What to work on:
1/ Answer these questions from the IVF blog excerpt:
(a) What does the writer plan to dream about on the night before the procedure?
(b) According to the text, in what way is egg retrieval done, and what kind of recovery time does it have?
(c) What condition does the writer say they have?
2/ Reproduce word for word the part of the IVF blog excerpt that opens with the words containing "It’s pretty late" and closes with "how I’m feeling.".

Excerpted text:
+--
It’s pretty late and I have my blood draw early in the morning before the procedure. I’m going to try to lay my anxious self down and dream about RuPaul, Michelle Visage, and sea turtles and think happy dragqueen-filled thoughts. I’ll be back tomorrow for an update on how the retrieval went and how I’m feeling.

Much love and hugs and stuff,

IVF in Barbados: Egg Retrieval Day (Science is awesome)

Whoooo hoooooo! We did it! We finally made it egg retrieval day. Egg retrieval is a surgical procedure done to remove the egg from a woman’s ovaries for In Vitro Fertilization (IVF). The procedure is done in a minimally invasive way and has a short recovery time.

3 Potential Risks Associated with Egg Retrieval | Assessing the Medical  Risks of Human Oocyte Donation for Stem Cell Research: Workshop Report |  The National Academies Press

When I got to the clinic at 7 in the morning, I had my blood drawn for my PRP treatment. Protein Rich Plasma (PRP) is done during ovarian rejuvenation. During ovarian rejuvenation PRP is directly injected into a patient’s ovaries with her own platelet-rich plasma (PRP), infusing the ovaries with proteins rich in growth factors and stem-cell chemoattractants. We opted for this treatment due to my poor response to the ovarian stim cycle. I have what is called diminished ovarian reserve which means I don’t have many eggs left in my ovaries for science to play with.

Evidence from in vitro studies shows that PRP supports the viability and growth of human early preantral follicles. Direct injection of PRP into the stroma of poor responder ovaries leads to an increase in the number of follicles and eggs retrieved. In short, we chose this treatment to help our odds at another cycle have a greater egg count. Of course, we are still hopeful that we won’t need a second cycle, but should we need one, we’ll have this as a sort of “safety net” so to speak. You can read more about PRP treatments here.
+--
Record set:

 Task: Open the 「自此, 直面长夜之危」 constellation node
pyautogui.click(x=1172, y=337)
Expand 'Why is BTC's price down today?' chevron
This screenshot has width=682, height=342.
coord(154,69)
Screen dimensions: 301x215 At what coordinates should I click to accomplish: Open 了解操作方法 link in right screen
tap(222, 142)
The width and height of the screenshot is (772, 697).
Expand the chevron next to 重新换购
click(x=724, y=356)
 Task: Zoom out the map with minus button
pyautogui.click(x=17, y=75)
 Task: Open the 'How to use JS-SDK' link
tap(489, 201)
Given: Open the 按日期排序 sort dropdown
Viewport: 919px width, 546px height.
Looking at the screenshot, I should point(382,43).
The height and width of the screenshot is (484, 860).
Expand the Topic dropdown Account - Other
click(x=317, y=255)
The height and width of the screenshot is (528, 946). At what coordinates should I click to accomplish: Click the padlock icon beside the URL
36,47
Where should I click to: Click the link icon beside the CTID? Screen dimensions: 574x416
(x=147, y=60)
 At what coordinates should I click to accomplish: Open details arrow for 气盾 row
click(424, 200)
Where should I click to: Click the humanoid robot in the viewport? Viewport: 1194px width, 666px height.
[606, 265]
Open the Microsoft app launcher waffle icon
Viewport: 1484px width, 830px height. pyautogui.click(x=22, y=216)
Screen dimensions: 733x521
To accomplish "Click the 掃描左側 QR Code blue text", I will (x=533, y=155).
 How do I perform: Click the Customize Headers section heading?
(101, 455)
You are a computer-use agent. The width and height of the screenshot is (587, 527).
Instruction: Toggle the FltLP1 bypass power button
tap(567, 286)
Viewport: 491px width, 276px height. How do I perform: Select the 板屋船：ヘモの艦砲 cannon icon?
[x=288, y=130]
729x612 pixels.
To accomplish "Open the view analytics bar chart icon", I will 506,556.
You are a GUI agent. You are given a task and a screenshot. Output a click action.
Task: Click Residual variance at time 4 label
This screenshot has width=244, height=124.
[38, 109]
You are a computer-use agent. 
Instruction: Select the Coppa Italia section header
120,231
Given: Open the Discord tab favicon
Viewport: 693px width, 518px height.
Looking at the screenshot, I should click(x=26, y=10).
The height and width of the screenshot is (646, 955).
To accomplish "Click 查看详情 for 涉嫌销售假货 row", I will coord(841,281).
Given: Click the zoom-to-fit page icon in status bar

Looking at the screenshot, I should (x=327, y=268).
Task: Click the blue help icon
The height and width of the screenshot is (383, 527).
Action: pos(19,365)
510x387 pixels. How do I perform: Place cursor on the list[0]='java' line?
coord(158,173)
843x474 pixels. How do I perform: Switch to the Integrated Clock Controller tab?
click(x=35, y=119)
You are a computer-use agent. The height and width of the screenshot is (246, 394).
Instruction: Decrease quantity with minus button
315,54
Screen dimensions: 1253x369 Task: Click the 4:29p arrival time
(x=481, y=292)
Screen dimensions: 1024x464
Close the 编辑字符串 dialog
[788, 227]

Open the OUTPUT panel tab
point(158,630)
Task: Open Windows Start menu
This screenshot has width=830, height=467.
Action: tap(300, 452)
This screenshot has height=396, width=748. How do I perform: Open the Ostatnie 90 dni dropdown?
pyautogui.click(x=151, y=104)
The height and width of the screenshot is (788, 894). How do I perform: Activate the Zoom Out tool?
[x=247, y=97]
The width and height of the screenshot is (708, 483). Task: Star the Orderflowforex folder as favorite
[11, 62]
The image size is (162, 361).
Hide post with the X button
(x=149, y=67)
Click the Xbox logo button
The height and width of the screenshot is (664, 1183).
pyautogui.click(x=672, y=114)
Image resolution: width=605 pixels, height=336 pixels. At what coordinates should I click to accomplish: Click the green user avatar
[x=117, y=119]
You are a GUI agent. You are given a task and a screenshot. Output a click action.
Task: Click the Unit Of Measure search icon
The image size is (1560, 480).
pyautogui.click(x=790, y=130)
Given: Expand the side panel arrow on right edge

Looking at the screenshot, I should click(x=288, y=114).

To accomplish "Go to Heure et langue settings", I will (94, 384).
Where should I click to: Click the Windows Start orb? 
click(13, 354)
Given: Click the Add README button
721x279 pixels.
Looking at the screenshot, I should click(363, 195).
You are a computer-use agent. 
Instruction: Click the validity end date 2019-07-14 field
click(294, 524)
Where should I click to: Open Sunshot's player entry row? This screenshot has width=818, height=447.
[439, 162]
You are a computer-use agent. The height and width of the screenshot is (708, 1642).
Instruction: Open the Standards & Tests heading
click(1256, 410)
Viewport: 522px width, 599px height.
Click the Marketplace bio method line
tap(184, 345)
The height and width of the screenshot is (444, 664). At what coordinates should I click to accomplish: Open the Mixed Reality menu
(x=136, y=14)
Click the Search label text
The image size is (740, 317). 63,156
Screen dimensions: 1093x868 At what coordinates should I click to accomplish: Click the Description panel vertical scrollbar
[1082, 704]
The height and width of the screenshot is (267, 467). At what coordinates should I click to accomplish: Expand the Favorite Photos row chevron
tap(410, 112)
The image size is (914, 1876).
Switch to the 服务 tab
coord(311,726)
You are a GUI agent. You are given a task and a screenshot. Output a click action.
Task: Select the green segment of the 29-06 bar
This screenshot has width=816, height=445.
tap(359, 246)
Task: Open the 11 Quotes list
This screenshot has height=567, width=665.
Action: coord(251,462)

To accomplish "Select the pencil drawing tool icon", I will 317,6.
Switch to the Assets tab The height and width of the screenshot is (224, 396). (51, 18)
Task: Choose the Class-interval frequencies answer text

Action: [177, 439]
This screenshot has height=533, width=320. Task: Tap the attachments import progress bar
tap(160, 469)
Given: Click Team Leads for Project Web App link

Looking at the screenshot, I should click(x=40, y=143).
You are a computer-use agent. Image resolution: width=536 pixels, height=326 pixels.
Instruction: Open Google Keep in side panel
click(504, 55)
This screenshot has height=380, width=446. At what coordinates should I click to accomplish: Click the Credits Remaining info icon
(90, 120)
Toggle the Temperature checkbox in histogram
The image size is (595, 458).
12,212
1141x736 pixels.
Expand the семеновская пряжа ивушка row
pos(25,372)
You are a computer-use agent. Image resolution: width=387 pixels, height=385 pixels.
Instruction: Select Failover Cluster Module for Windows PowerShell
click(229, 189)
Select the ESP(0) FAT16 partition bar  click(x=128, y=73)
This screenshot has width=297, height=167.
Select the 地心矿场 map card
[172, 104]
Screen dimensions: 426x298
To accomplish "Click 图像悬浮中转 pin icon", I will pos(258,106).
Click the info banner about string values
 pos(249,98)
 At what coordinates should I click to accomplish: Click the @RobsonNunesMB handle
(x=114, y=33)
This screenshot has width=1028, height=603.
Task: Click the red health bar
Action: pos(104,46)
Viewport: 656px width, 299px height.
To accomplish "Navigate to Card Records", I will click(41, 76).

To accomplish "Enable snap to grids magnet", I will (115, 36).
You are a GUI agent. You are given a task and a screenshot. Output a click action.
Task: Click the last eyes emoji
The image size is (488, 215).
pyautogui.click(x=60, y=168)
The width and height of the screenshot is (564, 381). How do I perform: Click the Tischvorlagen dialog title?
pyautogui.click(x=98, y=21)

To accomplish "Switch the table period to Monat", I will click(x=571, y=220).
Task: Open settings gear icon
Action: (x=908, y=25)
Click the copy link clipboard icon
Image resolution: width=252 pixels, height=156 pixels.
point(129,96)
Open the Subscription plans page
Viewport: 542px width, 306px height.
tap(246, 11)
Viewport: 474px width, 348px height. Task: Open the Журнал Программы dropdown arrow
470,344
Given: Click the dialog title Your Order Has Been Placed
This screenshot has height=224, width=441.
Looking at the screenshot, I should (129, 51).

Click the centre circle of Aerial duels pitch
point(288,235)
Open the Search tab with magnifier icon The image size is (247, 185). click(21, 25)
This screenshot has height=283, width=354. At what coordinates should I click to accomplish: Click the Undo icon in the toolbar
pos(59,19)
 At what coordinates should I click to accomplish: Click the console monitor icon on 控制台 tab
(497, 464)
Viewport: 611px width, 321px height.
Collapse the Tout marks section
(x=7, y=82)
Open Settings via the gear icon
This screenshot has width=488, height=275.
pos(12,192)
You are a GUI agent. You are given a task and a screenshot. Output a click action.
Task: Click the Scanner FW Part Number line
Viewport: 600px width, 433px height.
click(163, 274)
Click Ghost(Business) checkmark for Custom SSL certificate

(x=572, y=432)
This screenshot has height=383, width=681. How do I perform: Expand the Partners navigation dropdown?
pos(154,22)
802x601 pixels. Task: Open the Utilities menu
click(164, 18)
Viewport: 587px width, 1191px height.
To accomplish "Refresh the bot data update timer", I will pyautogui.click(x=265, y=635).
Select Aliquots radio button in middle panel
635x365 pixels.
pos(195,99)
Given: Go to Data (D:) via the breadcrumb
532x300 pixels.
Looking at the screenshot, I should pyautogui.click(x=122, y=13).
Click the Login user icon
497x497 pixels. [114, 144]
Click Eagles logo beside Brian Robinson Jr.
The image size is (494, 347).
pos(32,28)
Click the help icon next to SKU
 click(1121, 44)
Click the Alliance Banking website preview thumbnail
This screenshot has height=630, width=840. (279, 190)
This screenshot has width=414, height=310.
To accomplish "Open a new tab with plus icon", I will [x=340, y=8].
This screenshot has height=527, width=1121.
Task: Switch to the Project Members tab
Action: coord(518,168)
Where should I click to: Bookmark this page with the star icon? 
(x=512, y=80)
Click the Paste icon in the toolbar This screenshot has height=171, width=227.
+--
Expected results:
1/
(a) RuPaul, Michelle Visage, and sea turtles.
(b) It is done in a minimally invasive way and has a short recovery time.
(c) Diminished ovarian reserve.

2/
It’s pretty late and I have my blood draw early in the morning before the procedure. I’m going to try to lay my anxious self down and dream about RuPaul, Michelle Visage, and sea turtles and think happy dragqueen-filled thoughts. I’ll be back tomorrow for an update on how the retrieval went and how I’m feeling.